● INSTRUCTIONS FOR THE TASK: No pictures belong in the result; set down exactly the lines from the one containing "Task: Click the plus icon on フォルダの作成 button" through the final line of the listing, and nothing more.

[[ SOURCE RECORDS, beginning ]]

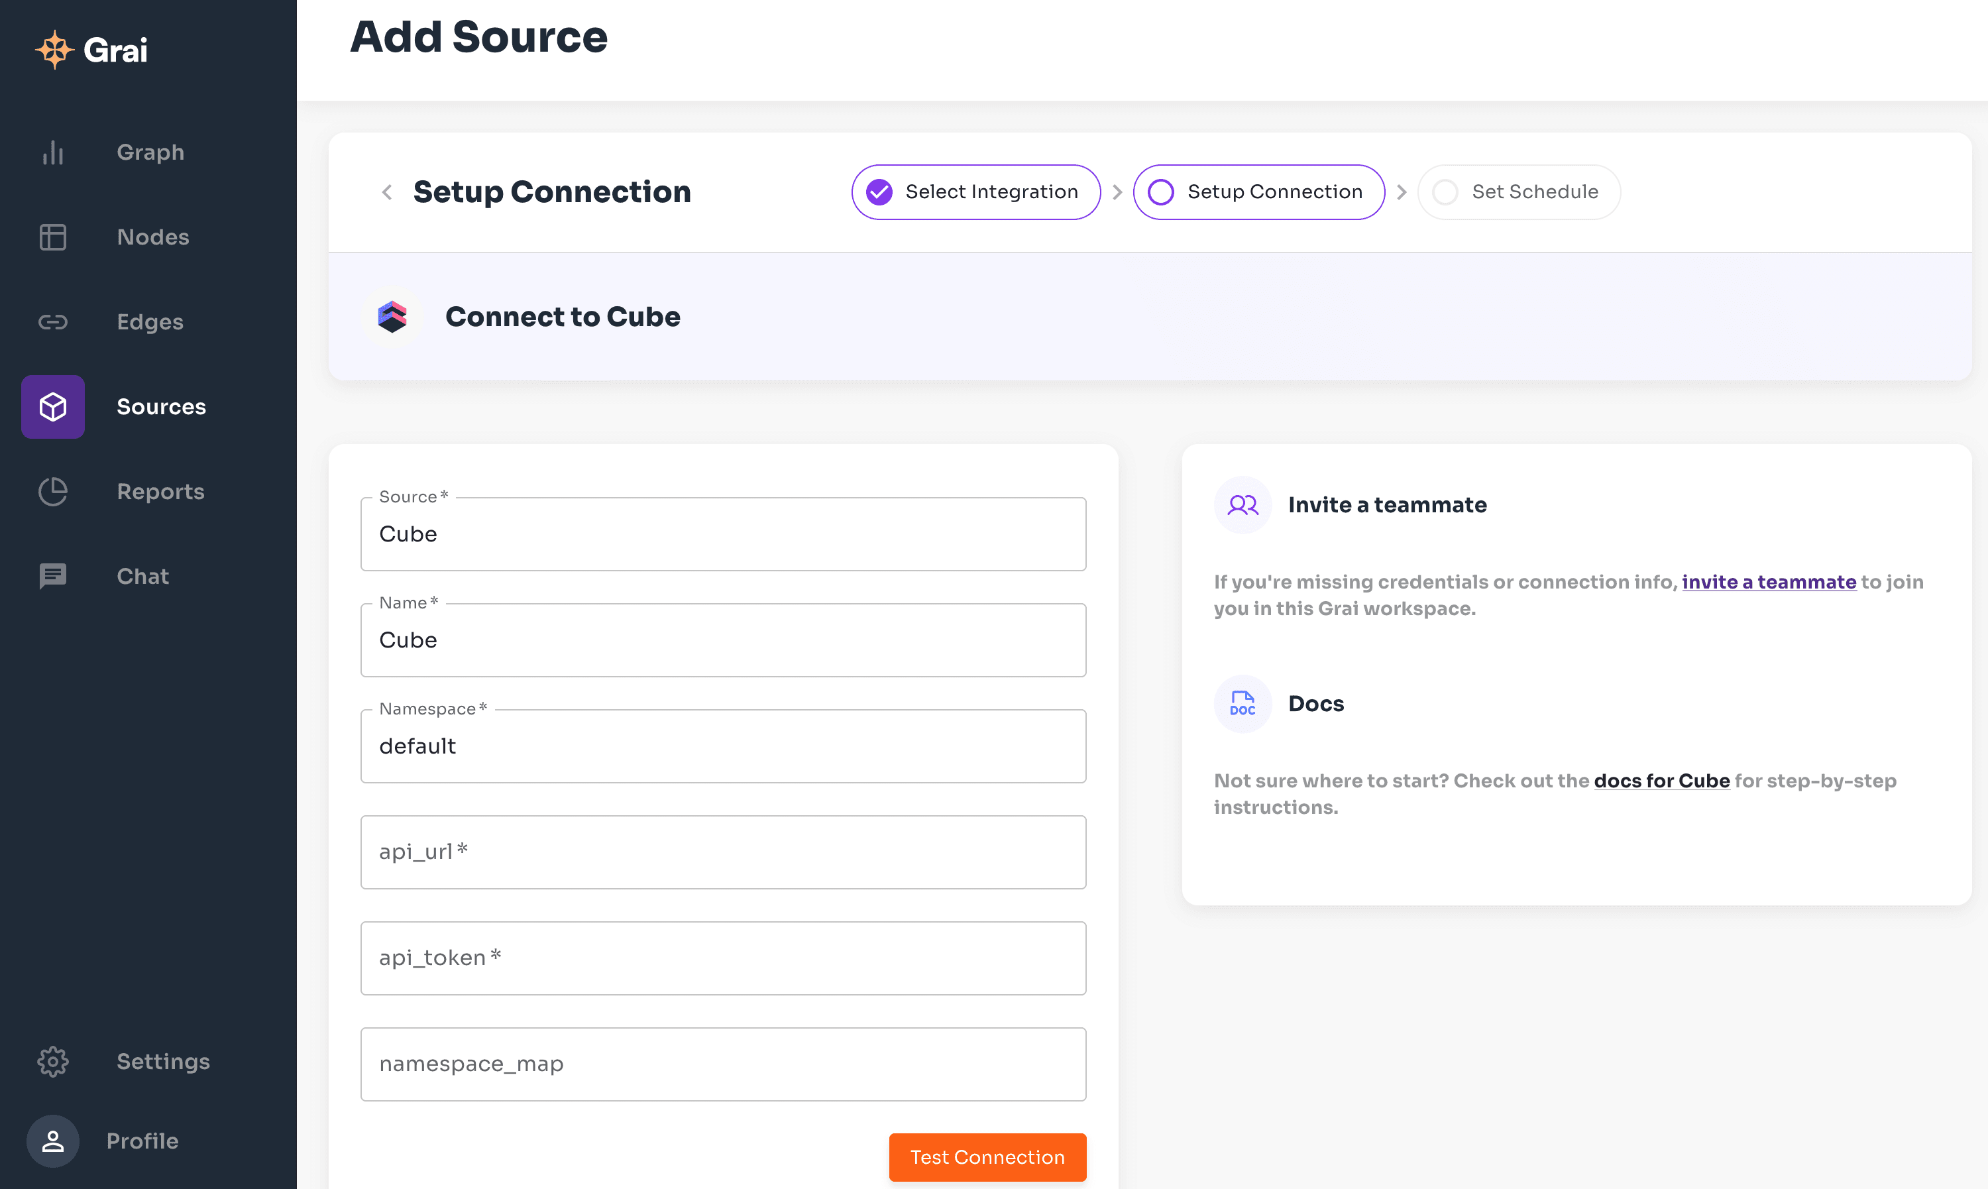Focus the api_url input field

point(722,852)
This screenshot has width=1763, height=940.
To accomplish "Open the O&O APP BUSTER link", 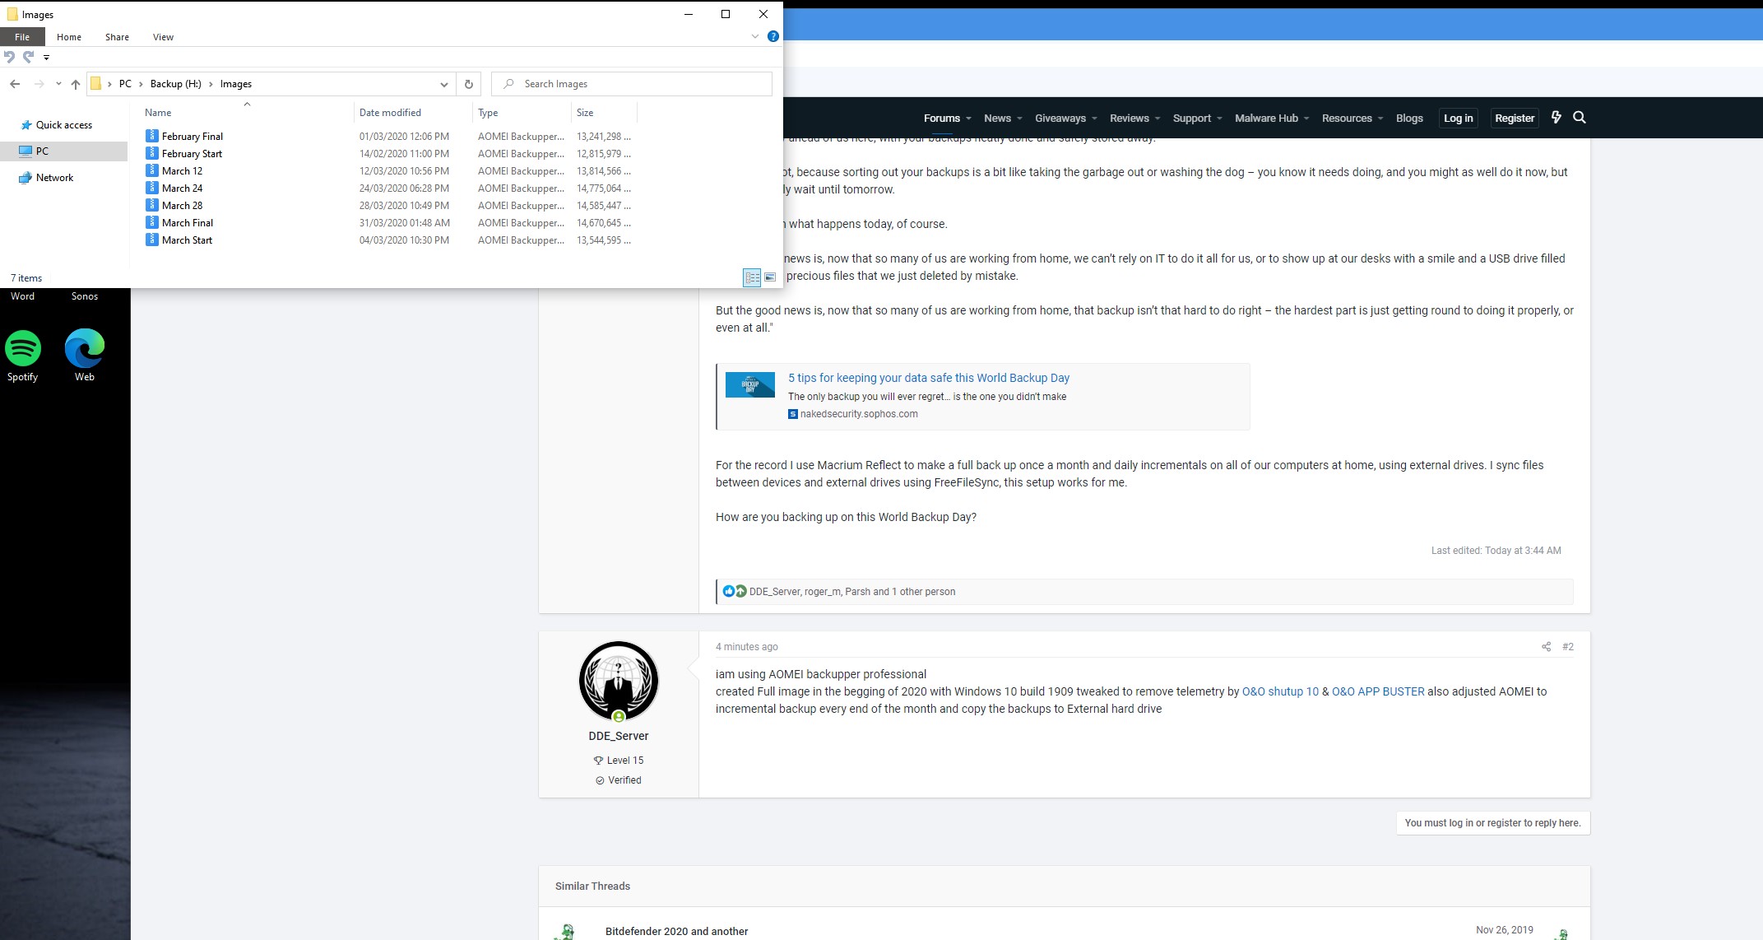I will point(1378,691).
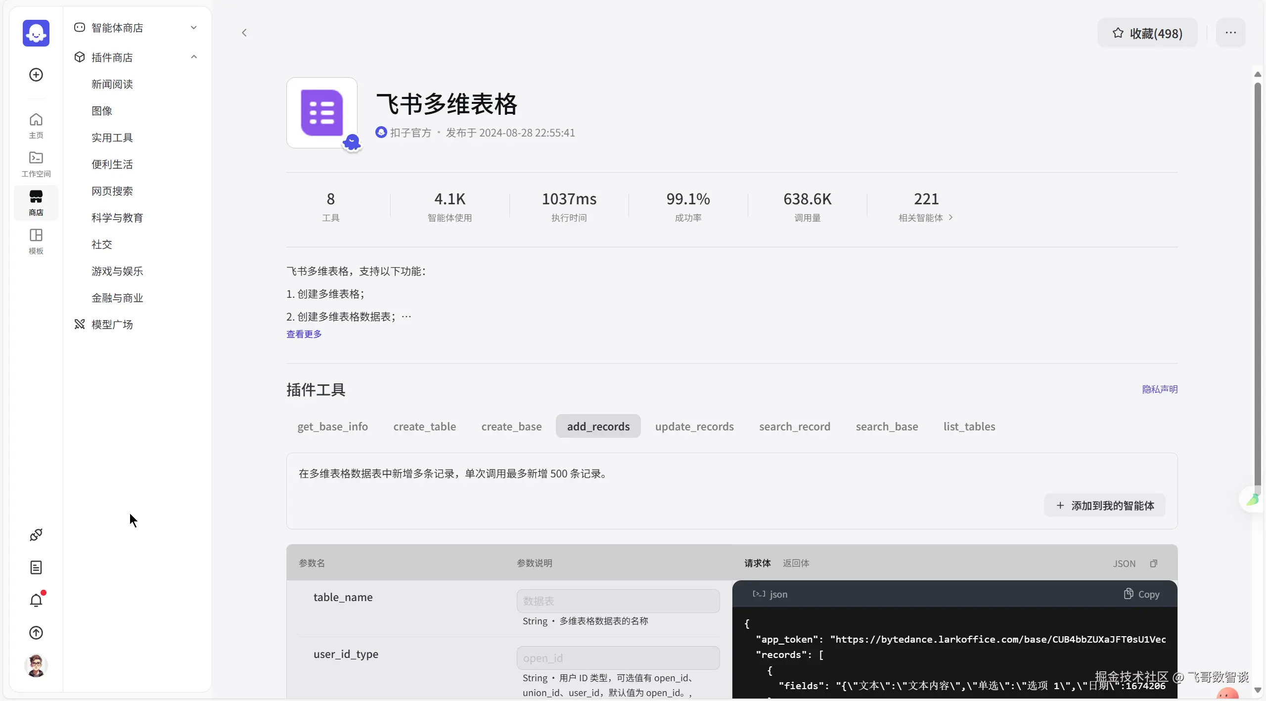Click copy icon next to JSON label
This screenshot has height=701, width=1266.
coord(1154,563)
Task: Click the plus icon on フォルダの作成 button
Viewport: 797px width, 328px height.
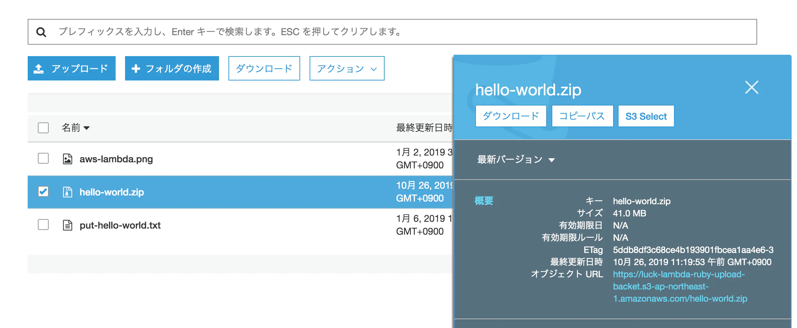Action: (136, 68)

[[ SOURCE RECORDS, end ]]

● RESPONSE:
Task: Click the plus icon on フォルダの作成 button
Viewport: 797px width, 328px height.
Action: (136, 68)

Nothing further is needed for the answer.